Malgré son aire de bonhommie cette situation, il ne l’a pas souhaitée, ni prédit. Ce moment où tout bascule dans une vie arrive souvent très rapidement. Et la frontière entre avoir un toit et être à la rue est mince.  

Coupé de sa famille, cet ancien résident de l’arrondissement LaSalle a décidé de s’installer au centre-ville, il y quelques années, où s’est accumulée une avalanche de malchances. José s’est fait frapper par une voiture et perdu la moitié de ses dents. Sa jambe gauche ne tient plus que par des broches et des pansements. Heureusement, sa canne l’aide à se tenir debout. « C’est pas parce que j’aime mieux vivre dehors! lance-t-il. J’espère bien avoir un appartement social un jour. Enfin, le plus tôt possible. Je suis sur une liste d’attente. Mais comme je suis d’origine équatorienne, je ne pense pas être en tête des priorités…». 
Le temps d’obtenir un toit risque de lui faire passer encore de longues nuits froides sous sa tente. 

«Je suis un indépendant, un nomade et un gars de solitude. J’ai un vieux cellulaire, un DVD, des chauffes pieds-mains. J’ai une lampe solaire qui tient 2 heures et que je peux recharger dans l’immeuble d’à-côté. J’ai aussi accès aux toilettes des chantiers. Pour les douches, il y a des organismes dans le Sud-Ouest. » raconte-il. Beaucoup de personnes qui vivent dehors refusent d’être hébergées ou d’aller dans des refuges. Souvent par choix. «C’est full de COVID-19! Je me débrouille très bien tout seul ici», lance le campeur.

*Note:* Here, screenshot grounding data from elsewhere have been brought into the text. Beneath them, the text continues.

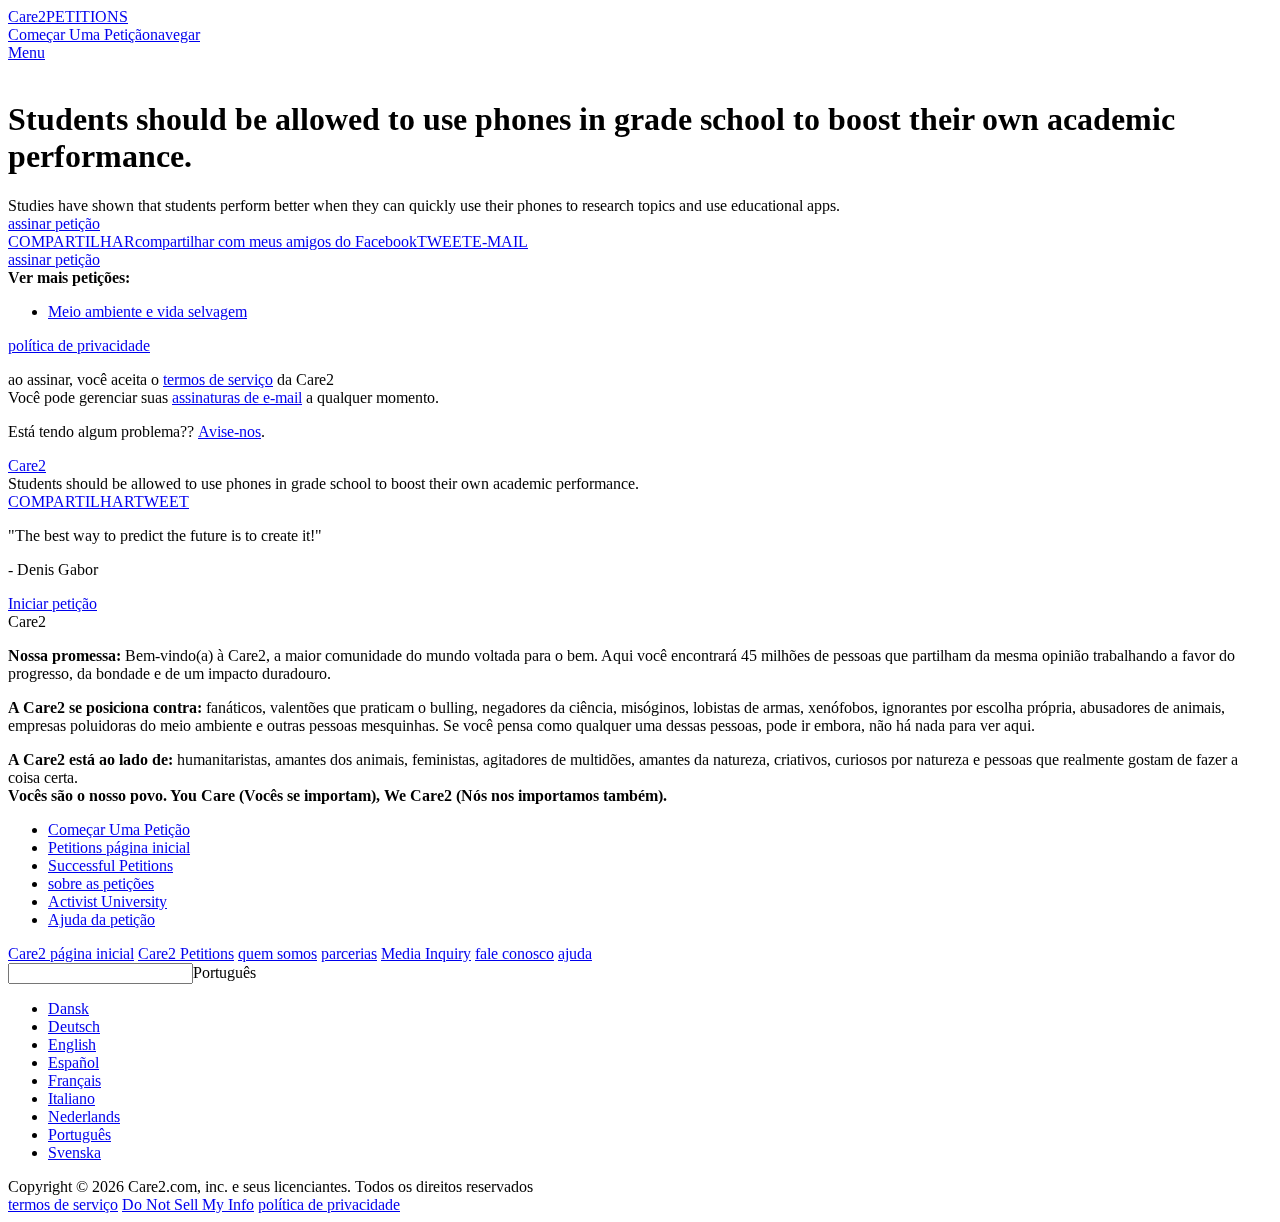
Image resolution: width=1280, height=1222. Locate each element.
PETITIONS (87, 16)
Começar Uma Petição (79, 34)
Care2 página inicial (71, 953)
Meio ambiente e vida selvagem (147, 311)
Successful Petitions (110, 865)
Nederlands (84, 1116)
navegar (175, 34)
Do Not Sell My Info (188, 1204)
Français (74, 1080)
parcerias (349, 953)
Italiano (71, 1098)
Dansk (68, 1008)
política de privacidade (79, 345)
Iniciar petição (52, 603)
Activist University (107, 901)
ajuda (575, 953)
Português (224, 972)
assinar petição (54, 223)
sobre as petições (101, 883)
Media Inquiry (426, 953)
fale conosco (514, 953)
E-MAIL (500, 241)
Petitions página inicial (119, 847)
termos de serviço (218, 379)
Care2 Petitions (186, 953)
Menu (26, 52)
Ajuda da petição (101, 919)
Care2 (27, 16)
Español (73, 1062)
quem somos (277, 953)
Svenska (74, 1152)
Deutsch (74, 1026)
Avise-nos (229, 431)
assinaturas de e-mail (237, 397)
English (72, 1044)
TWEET (444, 241)
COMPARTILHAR (71, 501)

Il n’empêche que l’insécurité, surtout en hiver où la nuit est un facteur d’anxiété supplémentaire pour les sans-abri, rôde comme un loup. «Dans différents secteurs de la ville, jour et nuit, nous avons des patrouilleurs qui se rendent sur les campements pour vérifier si tout se passe bien. C’est le côté humain qui passe avant tout» soutient l’agent Jean-Pierre Brabant du Service de police de la Ville de Montréal (SPVM).

«En général, les gens sont généreux, mais cela dépend toujours de comment le monde réagit avec le monde» conclut José.